À l’occasion de la fête de Notre-Dame de Fatima, Monseigneur Christophe Dufour, archevêque du diocèse d’Aix et Arles, a célébré la messe auprès de la communauté catholique d’origine portugaise, aux Milles (13).

A l’occasion de cette fête de Notre Dame de Fatima, chers amis de la communauté portugaise de notre diocèse, je voudrais poser une question grave : Est-ce que le christianisme, peut disparaître en Europe ? Cette question a été posée à un américain de passage en France, auteur d’un livre intitulé « Comment être chrétien dans un monde qui ne l’est plus ? »

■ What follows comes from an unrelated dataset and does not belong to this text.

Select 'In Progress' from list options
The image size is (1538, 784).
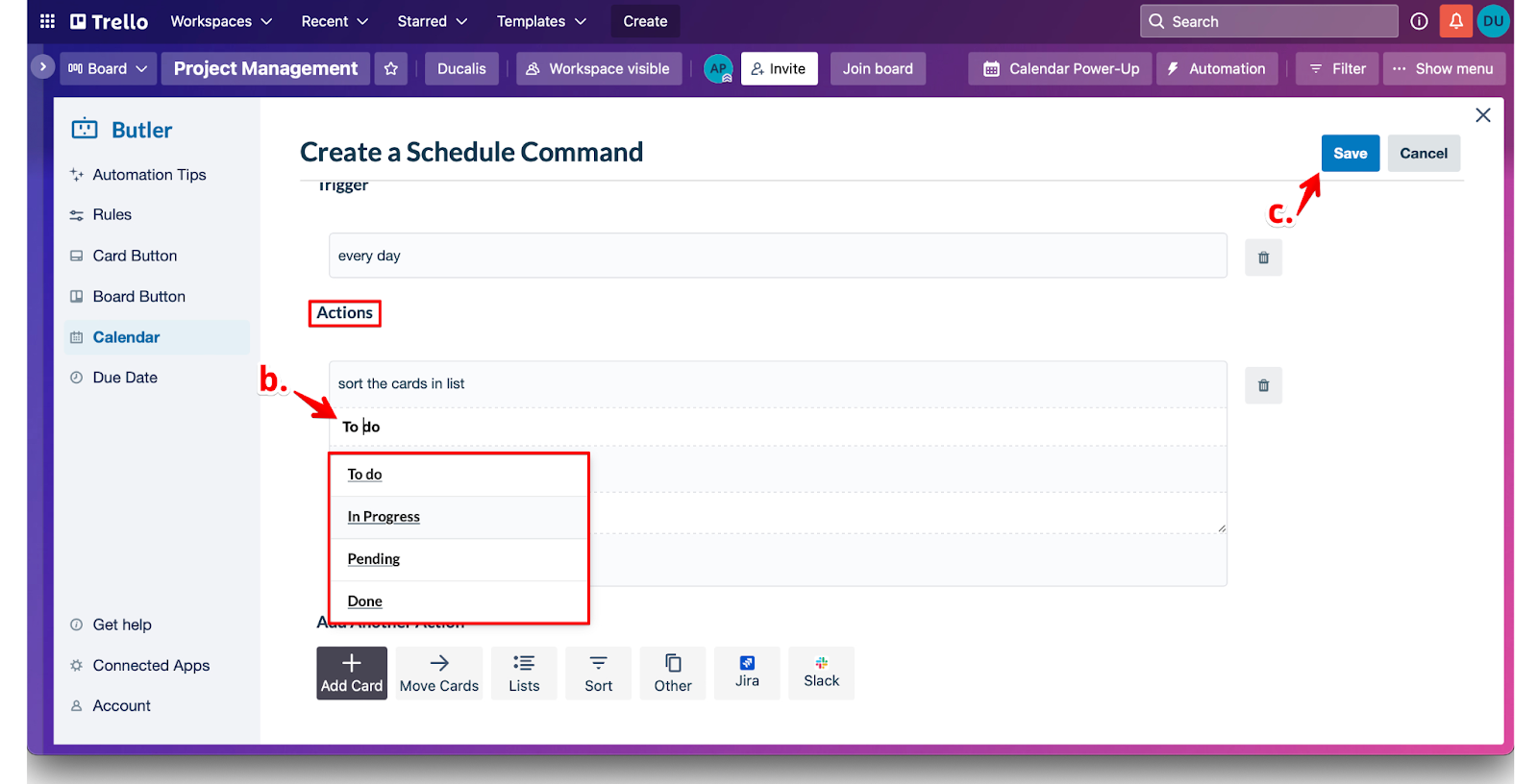tap(384, 517)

Le christianisme peut-il disparaître en France ? Au Portugal ? Oui, le christianisme peut disparaître. Mais non, nous ne laisserons pas disparaître le christianisme. Et nous demandons aujourd’hui à Notre Dame de Fatima de prier pour nous à cette intention.

Je poserai trois questions :

  • A quoi pensait Marie au pied de la croix ?
  • A quoi pensait Marie à Fatima le 13 mai 1917 ?
  • A quoi pense Marie aujourd’hui en ce 13 mai 2018 ?

L’évangile de la fête de ND de Fatima nous fait rejoindre Marie au pied de la croix. Elle pleure son fils agonisant. Son cœur de maman est crucifié, il saigne. « Un glaive te transpercera l’âme » avait prophétisait le vieux Siméon. A vue humaine, c’est l’échec de la mission du Christ. Le diable a gagné. Marie pourrait désespérer. Mais non ! Elle se souvient des paroles de Jésus : « Le Christ doit souffrir beaucoup, il doit mourir, mais il ressuscitera le troisième jour ». Elle se souvient de la parole de l’ange Gabriel : « Rien n’est impossible à Dieu ». Et elle croit. Mon fils, que tout cela se passe comme tu l’as dit. La mort sur la croix n’est pas le dernier mot. Puisqu’il l’a dit, il sera relevé de la mort. A quoi pense Marie au pied de la croix ? Oui, elle pleure, mais elle n’a pas perdu la foi. Elle croit en son fils Jésus, elle croit dans la puissance de l’amour de Dieu qui ressuscitera Jésus d’entre les morts.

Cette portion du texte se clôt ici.